Pourquoi le calcium est-il essentiel pour la santé

Bien que le calcium soit présent dans de nombreux aliments, de nombreuses personnes ne consomment pas les quantités journalières recommandées, ce qui peut entraîner des problèmes de santé à long terme. Dans cet article, nous allons découvrir l’importance du calcium pour le corps, le rôle qu’il joue, ainsi que sa fonction vitale en général. Chez Arroz Cigala, nous nous efforçons toujours de vous aider à suivre une alimentation équilibrée riche en nutriments bénéfiques. Continuez à lire pour en savoir plus sur les meilleurs aliments riches en calcium.

Rôle du calcium dans les os et les dents

Plus de 99 % du calcium dans le corps se trouve dans les os et les dents. Ce minéral est essentiel pour la formation des os et le maintien de leur solidité. Le calcium aide à préserver la densité osseuse, réduisant ainsi le risque d’ostéoporose, en particulier avec l’âge.

Le calcium est le composant principal des os et des dents, c’est pourquoi 99 % du calcium du corps est concentré dans les os et les dents. Il est nécessaire pour maintenir leur solidité et leur densité. Pendant l’enfance et l’adolescence, le calcium aide à construire des os solides. En vieillissant, maintenir des niveaux appropriés de calcium devient crucial pour prévenir l’ostéoporose, une maladie qui entraîne une fragilisation des os et un risque accru de fractures.

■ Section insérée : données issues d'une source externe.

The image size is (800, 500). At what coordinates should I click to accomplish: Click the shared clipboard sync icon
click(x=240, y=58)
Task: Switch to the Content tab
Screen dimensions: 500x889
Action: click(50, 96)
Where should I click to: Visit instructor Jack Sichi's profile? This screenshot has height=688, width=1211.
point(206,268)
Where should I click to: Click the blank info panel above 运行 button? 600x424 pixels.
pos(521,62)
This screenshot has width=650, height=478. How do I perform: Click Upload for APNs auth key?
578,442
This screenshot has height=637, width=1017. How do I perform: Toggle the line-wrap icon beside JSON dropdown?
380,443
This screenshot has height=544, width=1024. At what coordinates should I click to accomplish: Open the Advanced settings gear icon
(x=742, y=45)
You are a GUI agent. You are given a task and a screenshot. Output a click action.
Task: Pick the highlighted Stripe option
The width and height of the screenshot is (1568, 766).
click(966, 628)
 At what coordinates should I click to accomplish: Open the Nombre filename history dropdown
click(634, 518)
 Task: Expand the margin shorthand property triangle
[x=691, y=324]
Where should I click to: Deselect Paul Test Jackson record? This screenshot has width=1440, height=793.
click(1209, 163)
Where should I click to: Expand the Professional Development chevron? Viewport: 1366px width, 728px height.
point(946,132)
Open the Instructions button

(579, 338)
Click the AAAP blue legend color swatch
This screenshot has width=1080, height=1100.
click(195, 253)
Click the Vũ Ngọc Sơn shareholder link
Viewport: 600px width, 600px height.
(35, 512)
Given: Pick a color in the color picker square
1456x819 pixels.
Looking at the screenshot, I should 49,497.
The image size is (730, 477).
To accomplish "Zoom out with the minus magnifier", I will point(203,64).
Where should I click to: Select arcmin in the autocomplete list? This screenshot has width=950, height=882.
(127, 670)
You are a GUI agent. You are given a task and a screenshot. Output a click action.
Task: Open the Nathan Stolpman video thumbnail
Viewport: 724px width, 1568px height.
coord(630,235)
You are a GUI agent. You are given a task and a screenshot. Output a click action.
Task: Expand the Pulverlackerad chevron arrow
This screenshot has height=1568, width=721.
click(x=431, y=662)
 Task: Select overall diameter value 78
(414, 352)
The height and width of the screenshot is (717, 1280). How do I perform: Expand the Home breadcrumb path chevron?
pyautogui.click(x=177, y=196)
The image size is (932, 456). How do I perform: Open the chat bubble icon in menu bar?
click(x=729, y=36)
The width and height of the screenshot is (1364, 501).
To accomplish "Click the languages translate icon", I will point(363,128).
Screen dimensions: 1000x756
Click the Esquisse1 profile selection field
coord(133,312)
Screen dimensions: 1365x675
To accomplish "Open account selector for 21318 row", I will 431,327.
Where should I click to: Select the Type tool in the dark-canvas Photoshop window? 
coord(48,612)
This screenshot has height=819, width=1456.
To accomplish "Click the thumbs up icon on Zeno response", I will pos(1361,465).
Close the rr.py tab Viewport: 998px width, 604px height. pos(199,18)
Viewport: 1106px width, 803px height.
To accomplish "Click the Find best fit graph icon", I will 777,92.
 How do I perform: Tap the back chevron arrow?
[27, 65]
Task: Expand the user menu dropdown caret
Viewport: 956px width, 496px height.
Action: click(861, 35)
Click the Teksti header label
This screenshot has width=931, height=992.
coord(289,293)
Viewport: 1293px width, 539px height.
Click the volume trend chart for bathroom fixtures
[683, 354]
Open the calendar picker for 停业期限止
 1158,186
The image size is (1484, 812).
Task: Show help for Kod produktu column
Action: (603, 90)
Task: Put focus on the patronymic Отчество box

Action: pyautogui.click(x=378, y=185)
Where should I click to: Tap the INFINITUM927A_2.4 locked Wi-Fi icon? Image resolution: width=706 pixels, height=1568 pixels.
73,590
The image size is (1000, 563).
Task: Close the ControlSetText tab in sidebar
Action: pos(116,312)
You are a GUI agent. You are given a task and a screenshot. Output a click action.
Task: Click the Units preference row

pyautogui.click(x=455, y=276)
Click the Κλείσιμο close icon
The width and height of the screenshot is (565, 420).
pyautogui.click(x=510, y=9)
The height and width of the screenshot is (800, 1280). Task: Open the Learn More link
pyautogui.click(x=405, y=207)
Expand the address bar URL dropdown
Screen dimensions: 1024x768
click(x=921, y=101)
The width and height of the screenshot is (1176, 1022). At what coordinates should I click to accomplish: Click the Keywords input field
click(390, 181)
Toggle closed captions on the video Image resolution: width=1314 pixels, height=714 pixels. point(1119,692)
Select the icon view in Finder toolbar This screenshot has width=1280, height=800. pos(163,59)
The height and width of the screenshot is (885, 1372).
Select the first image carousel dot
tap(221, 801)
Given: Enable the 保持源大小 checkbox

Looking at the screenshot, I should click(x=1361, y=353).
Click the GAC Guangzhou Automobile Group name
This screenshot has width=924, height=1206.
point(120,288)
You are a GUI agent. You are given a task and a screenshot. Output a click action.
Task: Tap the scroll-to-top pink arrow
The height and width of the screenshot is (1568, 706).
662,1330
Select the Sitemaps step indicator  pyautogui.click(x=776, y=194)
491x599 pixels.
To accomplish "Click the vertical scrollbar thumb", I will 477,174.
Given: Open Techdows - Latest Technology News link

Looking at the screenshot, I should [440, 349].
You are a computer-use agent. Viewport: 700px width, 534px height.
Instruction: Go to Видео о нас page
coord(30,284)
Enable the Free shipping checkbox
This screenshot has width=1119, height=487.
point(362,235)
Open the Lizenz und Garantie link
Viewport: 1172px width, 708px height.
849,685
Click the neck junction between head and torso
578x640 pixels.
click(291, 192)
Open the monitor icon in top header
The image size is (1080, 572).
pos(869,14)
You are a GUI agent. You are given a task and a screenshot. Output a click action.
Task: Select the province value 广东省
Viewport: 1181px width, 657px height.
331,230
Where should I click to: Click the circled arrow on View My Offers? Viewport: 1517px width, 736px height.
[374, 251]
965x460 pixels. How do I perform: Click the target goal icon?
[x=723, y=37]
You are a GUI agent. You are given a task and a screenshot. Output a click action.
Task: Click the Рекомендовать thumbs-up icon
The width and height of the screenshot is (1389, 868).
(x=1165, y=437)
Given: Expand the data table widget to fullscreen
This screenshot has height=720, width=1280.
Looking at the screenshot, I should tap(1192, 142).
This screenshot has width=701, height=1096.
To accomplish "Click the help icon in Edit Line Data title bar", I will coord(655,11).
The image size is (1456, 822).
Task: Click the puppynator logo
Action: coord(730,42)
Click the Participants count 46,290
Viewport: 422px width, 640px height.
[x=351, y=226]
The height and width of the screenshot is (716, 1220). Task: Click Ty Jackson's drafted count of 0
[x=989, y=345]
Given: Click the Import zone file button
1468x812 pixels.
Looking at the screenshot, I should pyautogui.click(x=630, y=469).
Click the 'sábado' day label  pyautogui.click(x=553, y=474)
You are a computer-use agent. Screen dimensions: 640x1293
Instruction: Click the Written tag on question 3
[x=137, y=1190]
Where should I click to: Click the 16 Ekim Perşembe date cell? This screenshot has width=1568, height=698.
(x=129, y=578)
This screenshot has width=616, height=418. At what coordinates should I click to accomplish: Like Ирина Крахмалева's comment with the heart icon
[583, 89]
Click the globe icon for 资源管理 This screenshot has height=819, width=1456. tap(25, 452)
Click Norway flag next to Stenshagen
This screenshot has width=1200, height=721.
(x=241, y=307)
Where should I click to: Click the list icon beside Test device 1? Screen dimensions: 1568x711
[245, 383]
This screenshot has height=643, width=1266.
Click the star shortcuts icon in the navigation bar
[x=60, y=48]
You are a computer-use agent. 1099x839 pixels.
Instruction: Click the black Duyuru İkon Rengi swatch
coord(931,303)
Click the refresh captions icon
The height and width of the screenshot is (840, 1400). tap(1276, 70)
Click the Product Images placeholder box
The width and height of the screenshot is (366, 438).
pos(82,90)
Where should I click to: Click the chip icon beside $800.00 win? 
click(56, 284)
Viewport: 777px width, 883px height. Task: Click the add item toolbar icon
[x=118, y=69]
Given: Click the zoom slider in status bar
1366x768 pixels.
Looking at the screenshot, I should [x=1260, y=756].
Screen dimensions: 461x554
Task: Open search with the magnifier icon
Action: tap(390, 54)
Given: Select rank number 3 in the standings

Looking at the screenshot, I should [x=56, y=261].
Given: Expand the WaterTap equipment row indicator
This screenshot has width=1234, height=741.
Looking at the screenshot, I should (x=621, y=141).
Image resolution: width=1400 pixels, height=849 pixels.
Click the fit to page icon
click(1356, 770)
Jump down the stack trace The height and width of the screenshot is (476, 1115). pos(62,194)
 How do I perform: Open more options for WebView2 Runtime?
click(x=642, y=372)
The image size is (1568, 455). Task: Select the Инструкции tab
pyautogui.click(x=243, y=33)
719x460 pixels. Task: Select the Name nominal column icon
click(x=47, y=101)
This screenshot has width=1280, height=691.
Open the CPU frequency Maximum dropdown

Autres fonctions du calcium dans l’organisme

Bien que le calcium soit connu pour son rôle principal dans la construction des os et des dents, ses fonctions vont bien au-delà. Il joue un rôle vital dans de nombreux systèmes corporels, notamment le système nerveux et la circulation sanguine, ce qui en fait un élément essentiel pour maintenir l’équilibre du corps et ses fonctions vitales. Par exemple :

  • Transmission des signaux nerveux : Le calcium stimule la libération des neurotransmetteurs lorsque ses ions pénètrent dans les cellules nerveuses, facilitant ainsi la communication entre le cerveau et le reste du corps.
  • Régulation des battements cardiaques : Le calcium joue un rôle essentiel dans la contraction du muscle cardiaque, aide à réguler le rythme cardiaque et favorise une bonne circulation sanguine.
  • Prévention de la coagulation sanguine : Le calcium participe au processus naturel de coagulation en activant certaines protéines et enzymes, ce qui maintient la fluidité du sang et prévient les caillots anormaux.
  • Relaxation musculaire : Après la stimulation nerveuse, le calcium aide à remettre les muscles dans leur état de repos en étant réabsorbé dans les cellules, permettant aux muscles de se détendre après contraction.

Les meilleures sources alimentaires de calcium

Riz au Lait Cannelle : 3 ramequins de Riz au Lait Crémeux à la Cannelle et à la vanilles

Pour obtenir une quantité suffisante de calcium chaque jour, il est essentiel d’inclure une variété d’aliments riches en ce minéral essentiel dans votre alimentation. Que vous consommiez des produits laitiers ou que vous recherchiez des alternatives végétales ou marines, il existe de nombreuses options pour répondre à vos besoins quotidiens en calcium.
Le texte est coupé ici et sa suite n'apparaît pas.